Hardline politics are not unusual among academics. More unusual and concerning is Maleki’s willingness to accuse those who call into question GAMAAN’s findings and methodology of carrying water for the Islamic Republic. Daniel Tavana experienced this firsthand when he criticized GAMAAN’s methodology online.
“I understand that you have a hard time these days selling your data by the IRGC-initiated IranPoll, so you attack GAMAAN to get attention. I cannot waste my time answering nonsense on GAMAAN’s method for an apologist!
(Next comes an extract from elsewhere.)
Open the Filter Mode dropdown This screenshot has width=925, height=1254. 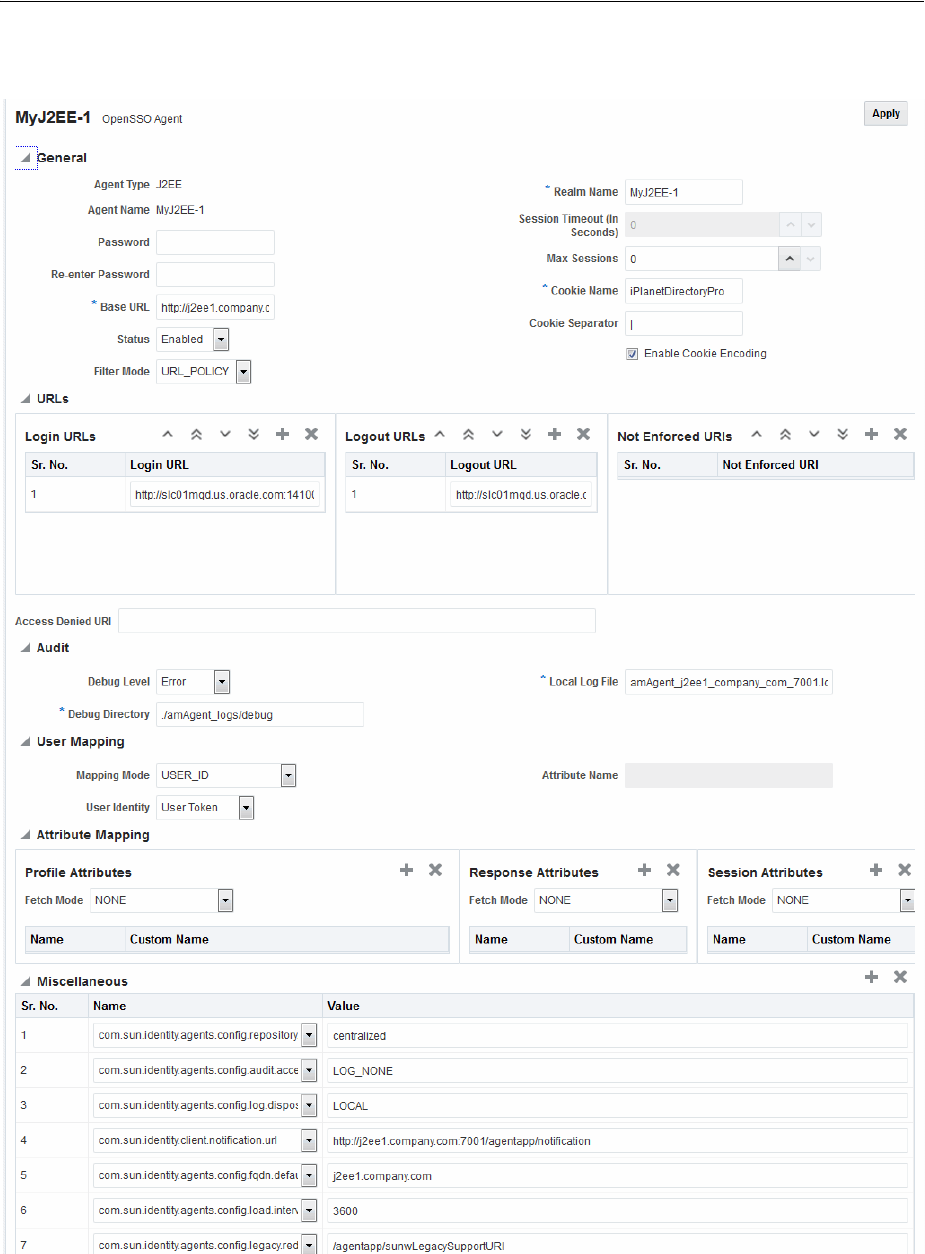(243, 372)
Our results were corroborated by external checks & field evidence,” Maleki wrote, referring to Tavana and the Iran Social Survey’s use of IranPoll to conduct surveys within Iran.
Noir couldn’t find evidence of IranPoll having ties to the Islamic Republic, and Maleki did not respond when we asked him to elaborate on the allegation. Tavana likewise stated, “IranPoll has no connection to the government [of Iran].”
Nonetheless, Maleki seems to allege that IranPoll’s work is evidence that Western universities “are under the control of the regime’s thugs,” as he wrote on X.
If mainstream media citations of GAMAAN’s findings are any indication, Maleki’s tenacity seems to be paying off.
Whether you’ve seen it in reports published by the State Department, the American Foreign Policy Council, the government of the United Kingdom, The New York Times, The Wall Street Journal, FiveThirtyEight, The Guardian, The Economist, CBC, Al-Monitor, The Jerusalem Post, Voice of America, the Wilson Center, DW News, Tablet Magazine, The Hill, The Washington Times, or Christianity Today, there’s a good chance that if you live in the West, GAMAAN has helped shape what you think is happening in Iran.
GAMAAN’s rise shows no signs of slowing: the organization announced in January that Maleki had been “selected as the country representative for Iran (2025-2026) in the prestigious World Association for Public Opinion Research (WAPOR).” The Washington Post described WAPOR as “the leading professional association of pollsters working outside the United States.”
For Tavana, GAMAAN isn’t merely worsening academic and mainstream conversation around Iran—it’s potentially providing justification for the kind of military confrontation that actually materialized last month.
“It wasn’t a very long time ago where, you know, the U.S. invaded another country, largely on the assumption that people who lived in that country wanted the invasion and [welcomed] their liberation … And so I think that, like, trafficking in these half-baked ideas is actually quite dangerous, and it’s going [to], if unchecked, get a lot of people killed,” Tavana said.